I work at the Federal Reserve and am quite familiar with how policy is being set. There is very little concern about exchange rates, and certainly nothing like a deliberate "export-driven policy" as an earlier poster mentioned. In general, PPP, or the equalization of prices across economies, tends to hold in the long run (say, 5 to 10 years). Over shorter periods, it's very difficult to know what moves exchange rates.
The only way prices will reequalize is a) higher US inflation, or b) strengthening of the dollar. The Fed spends 99% of its energy limiting inflation (and 1%, as seen this week, in preventing liquidity problems), so I would bet on b) and not a). The dollar was very, very strong in 2001 and 2002, and we're unlikely to return to that point. But something along the lines of
$1.20 - Euro
110 Yen - $
$1.25CAN - $
6 RMB - $
1.70 sterling - $
.75 AUD - $
seems fairly plausible for me a few years out.
Currency is a huge mystery. There is basically a zero chance of US default, so standard parity equations would imply that investors see a much higher real interest rate in Europe vs. the US over the next few years. Inflation is very similar in the Eurozone, Uk and US, so this implies that Europe will see much higher nominal growth than the US for the next few years. I just don't see this happening.
Finally, one more note on "export-led growth". Exports matter is small, trade-heavy countries.
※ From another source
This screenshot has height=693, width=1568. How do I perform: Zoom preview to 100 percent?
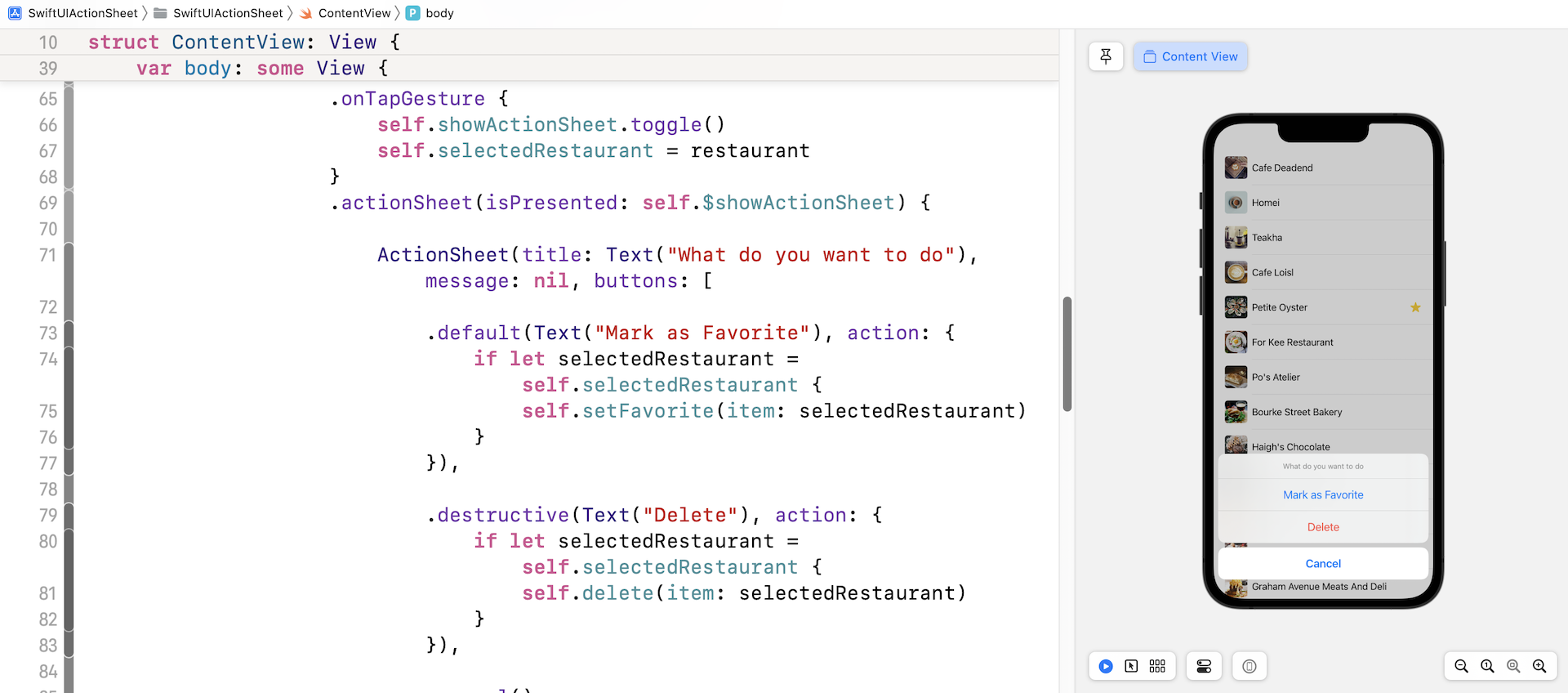[1487, 666]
In the US, the exports part of GDP is very small (well under 10%), so you'd be hard-pressed to see a large gain in GDP from export growth alone.
Ok, one more note: A lot of the differential (not vs. the Euro, but certainly against the CAD) recently has been driven by huge growth in raw material prices. Canada is something like 15% minerals. The US does not have a large (relative to GDP) export industry in things like oil, nickel, etc., so some of these currency gains against the US look like old-fashioned "Dutch Disease".